* [Textauszug]:
-- -- --

Am 15. kam ich in Magdeburg an. Dort fand ich einen Brief des Grafen van der Nath[1] vor, der mir den Wunsch des Kurfürsten mittheilte, ich möchte ganz durch sein Land über Wittenberg reisen und nicht nach Leipzig gehen. Ich gehorchte und wurde am nächsten Tage beim Betreten seines Landes zu Gommern, zwei Meilen von Magdeburg, von den dortigen kurfürstlichen Beamten empfangen, mit einem trefflichen Mahle bewirthet und mit der Kutsche und den Wagen des Kurfürsten nach Zerbst weiterbefördert.

Eine halbe Stunde nach meiner Ankunft sandte der dort residirende Herzog Karl Wilhelm von Anhalt einen berittenen Edelmann mit vier herzoglichen Dienern, um mich zu begrüßen und mich einzuladen, bei Hofe zum wohnen. Ich lehnte dies ob, würde aber nicht verfehlen, Seiner Hoheit am nächsten Morgen die Hand zu küssen. Nichtsdestoweniger schickte der Herzog seinen eignen Bruder in einer Kutsche mit einem halben Dutzend Bedienten, ließ mich an den Hof bringen, bewirthete mich mit einem feinen Abendessen und zwang mich am Hofe zu wohnen. Den nächsten Tag sandte mich Seine Hoheit in seiner Kutsche bis Koswig, vier Edelleute und viele herzogliche Pagen, Bediente und Trompeter geleiteten mich und sorgten dort für ein Mittagessen, nach welchem ich, gegen 4 Uhr, nach Wittenberg abfuhr, und so ging die Reise weiter durch das Land.

Am 19. langte ich zu Hain an, vier Meilen von Dresden. Dorthin war Tags zuvor ein kurfürstlicher Kommissar gekommen, um mich im Namen des Fürsten zu begrüßen und mein Beglaubigungsschreiben entgegenzunehmen. Ich sagte ihm, ich hätte keins und käme zum Kurfürsten als Privatperson auf seine Einladung. Dennoch traf ich eine halbe Meile von der Residenz auf 24 sechsspännige Kutschen mit den vornehmsten Hofleuten und eine Menge Kavaliere zu Pferde, dazu gegen 500 Mann kurfürstliche Truppen mit Trompetern, Paukern und anderen Musikern. Darauf wurde ich begrüßt und in des Kurfürsten eigene Kutsche gesetzt; zu beiden Seiten gingen Hellebartiere entblößten Hauptes, alle Soldaten und Trabanten standen unter den Waffen. In dieser Weise wurde ich zum Schlosse geleitet und dort in den besten Zimmern, dem sogenannten kurfürstlich Brandenburgischen Quartier, untergebracht.

-- -- --

* [Zu erledigende Aufgaben]:
1. Prüfe anhand des Textauszugs, ob die folgenden Aussagen zutreffen, und beantworte jede mit Ja oder Nein sowie den entscheidenden Worten des Textauszugs als wörtlichem Zitat: (a) In Magdeburg lag für den Ich-Erzähler ein Brief des Grafen van der Nath bereit. (b) Der Ich-Erzähler reiste auf Wunsch des Kurfürsten über Leipzig. (c) Der Ich-Erzähler übergab dem kurfürstlichen Kommissar in Hain ein Beglaubigungsschreiben.
2. Beantworte mithilfe des Textauszugs, wie das Quartier im Schloss hieß, in dem der Ich-Erzähler untergebracht wurde.

* [Datensatzauszug]:
-- -- --

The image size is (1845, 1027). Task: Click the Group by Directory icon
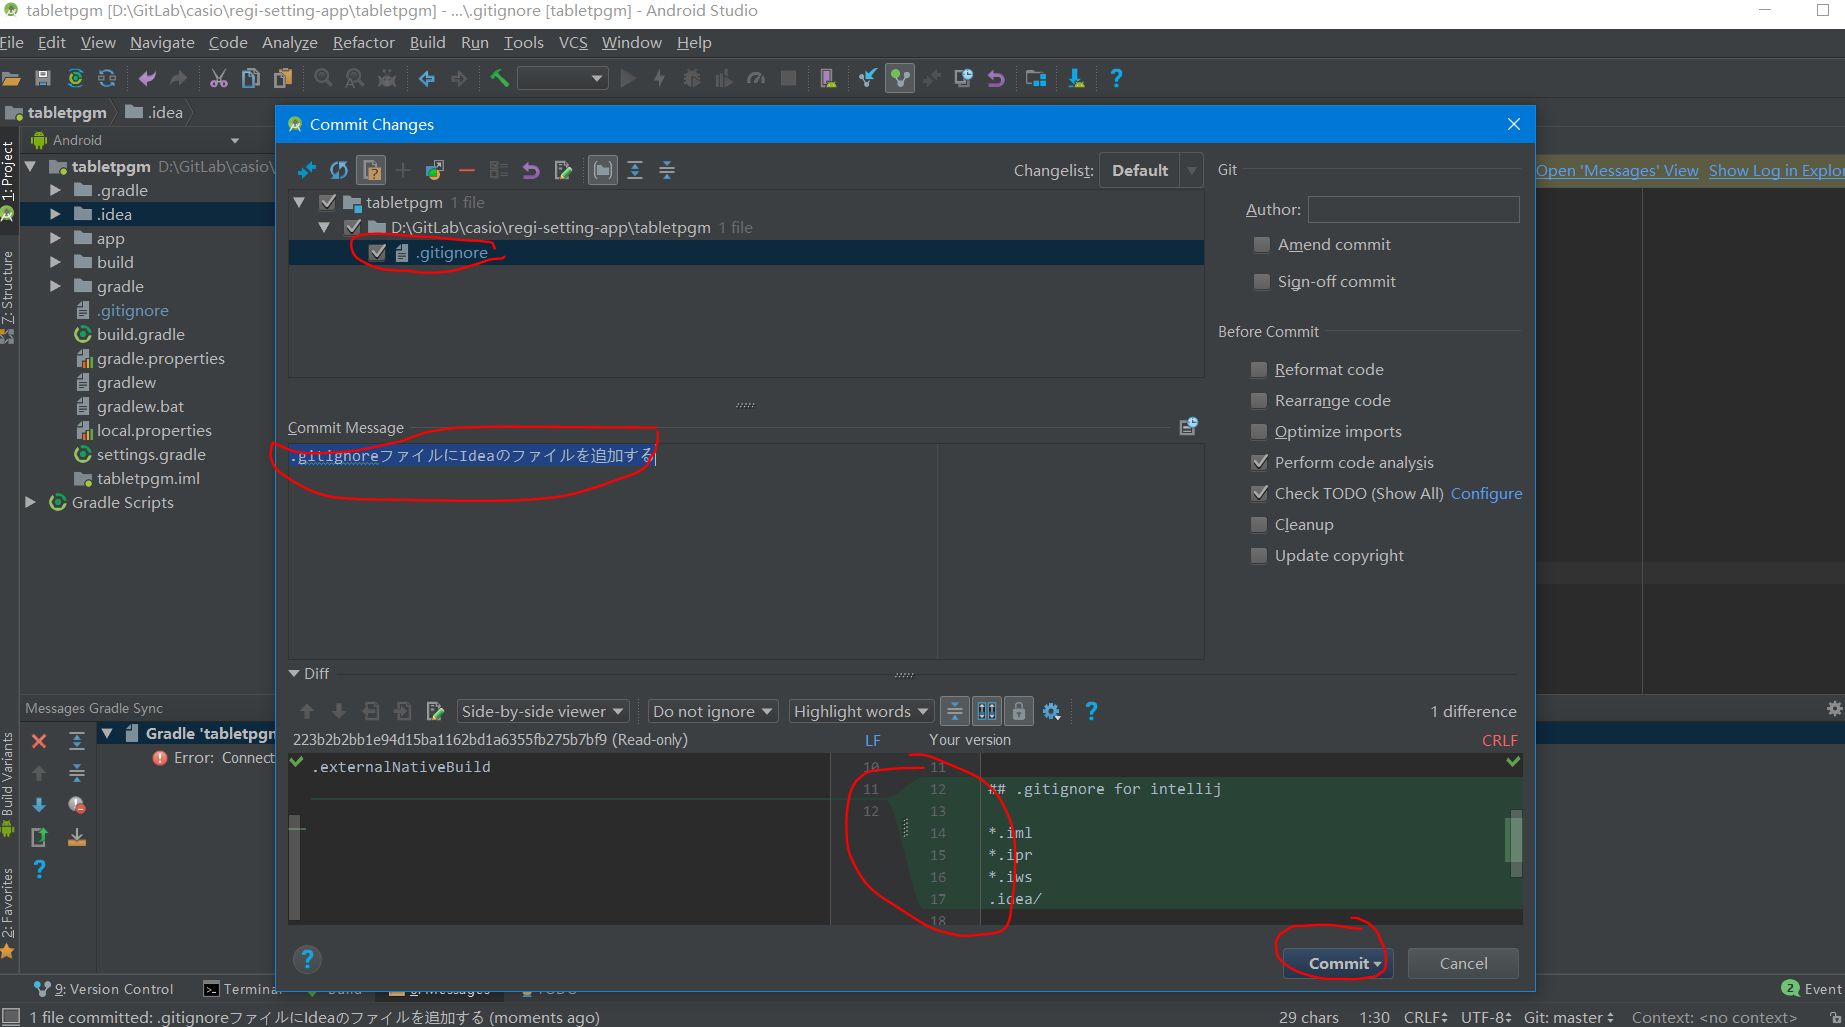coord(602,171)
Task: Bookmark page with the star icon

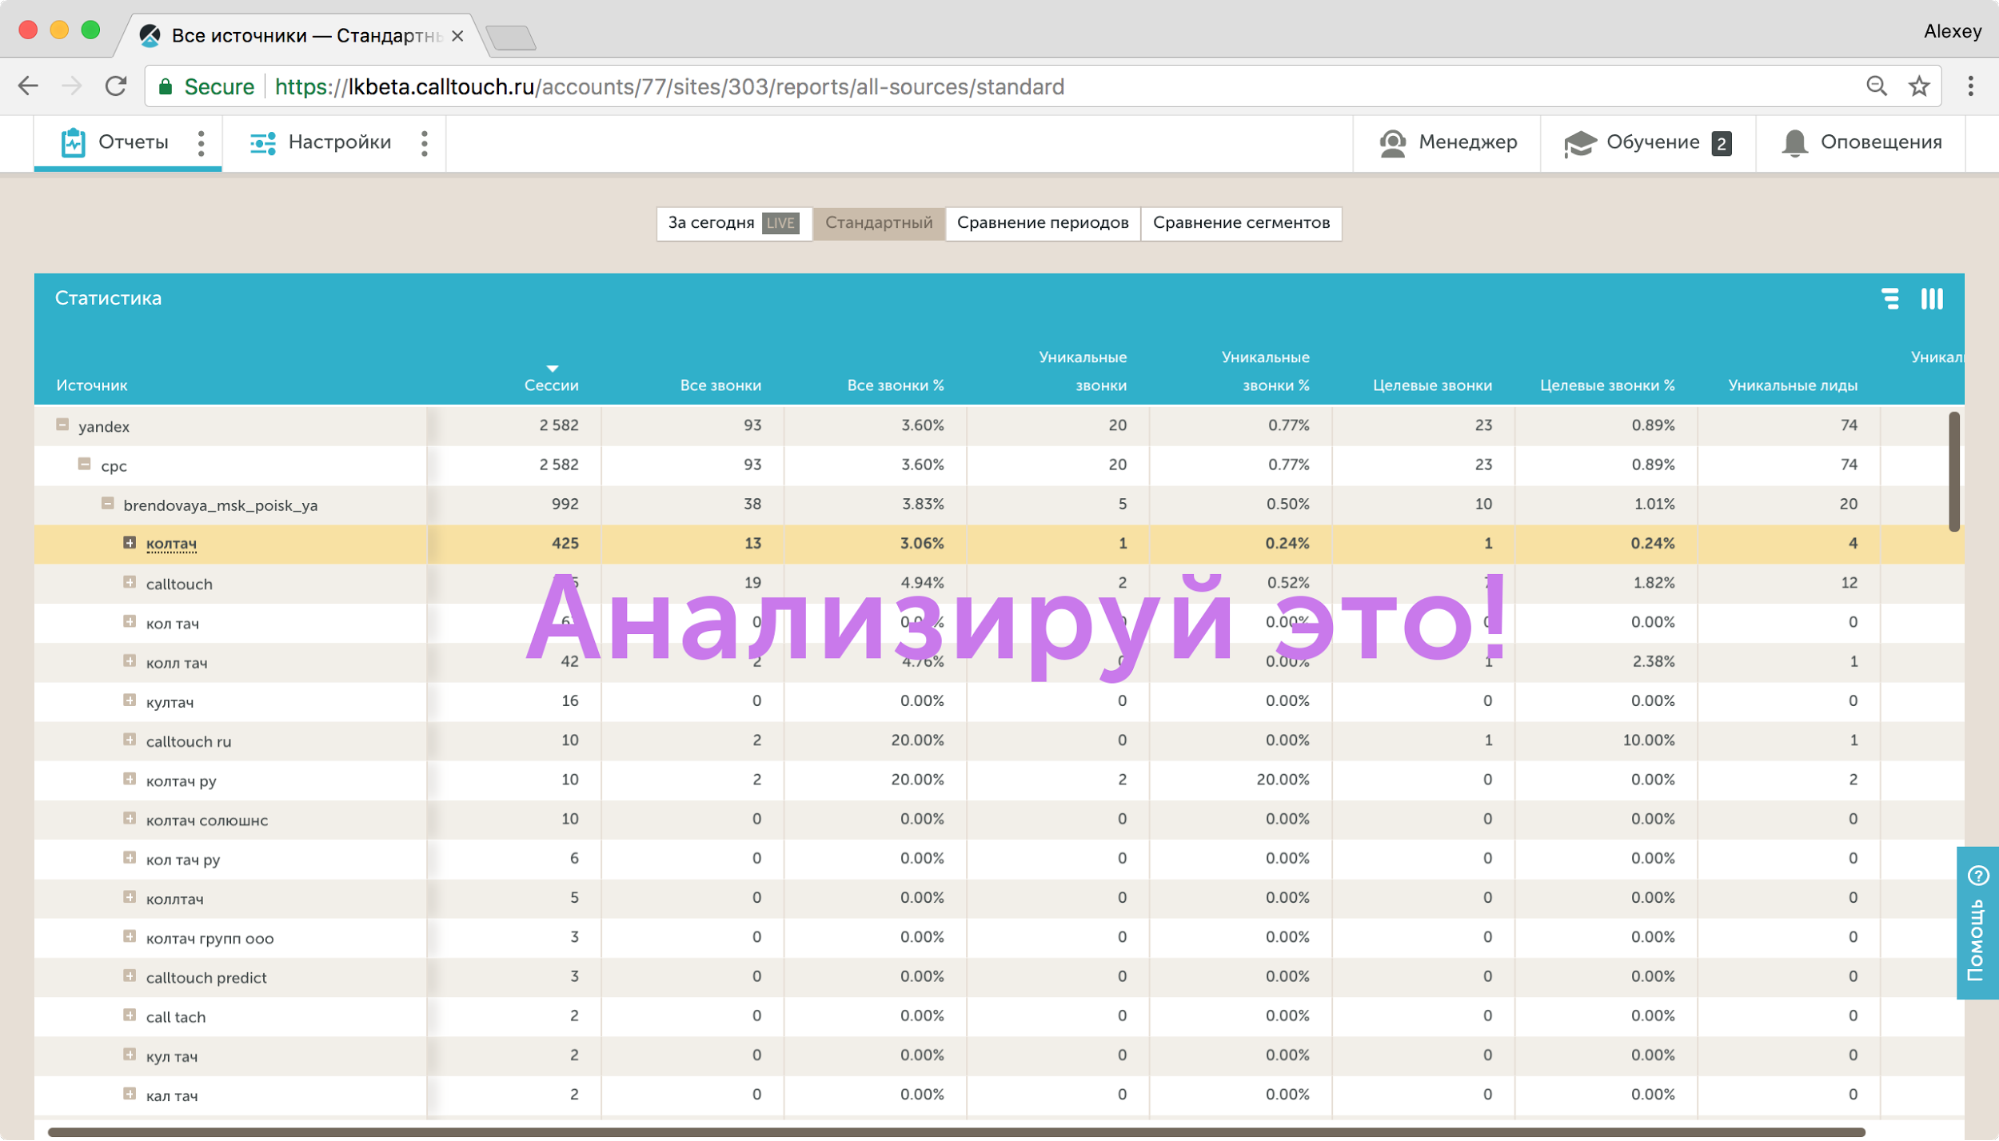Action: [x=1918, y=87]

-- -- --

* [Gegebene Antworten]:
1.
(a) Ja: „fand ich einen Brief des Grafen van der Nath“
(b) Nein: „über Wittenberg reisen und nicht nach Leipzig gehen“
(c) Nein: „Ich sagte ihm, ich hätte keins“

2. Es hieß das sogenannte kurfürstlich Brandenburgische Quartier.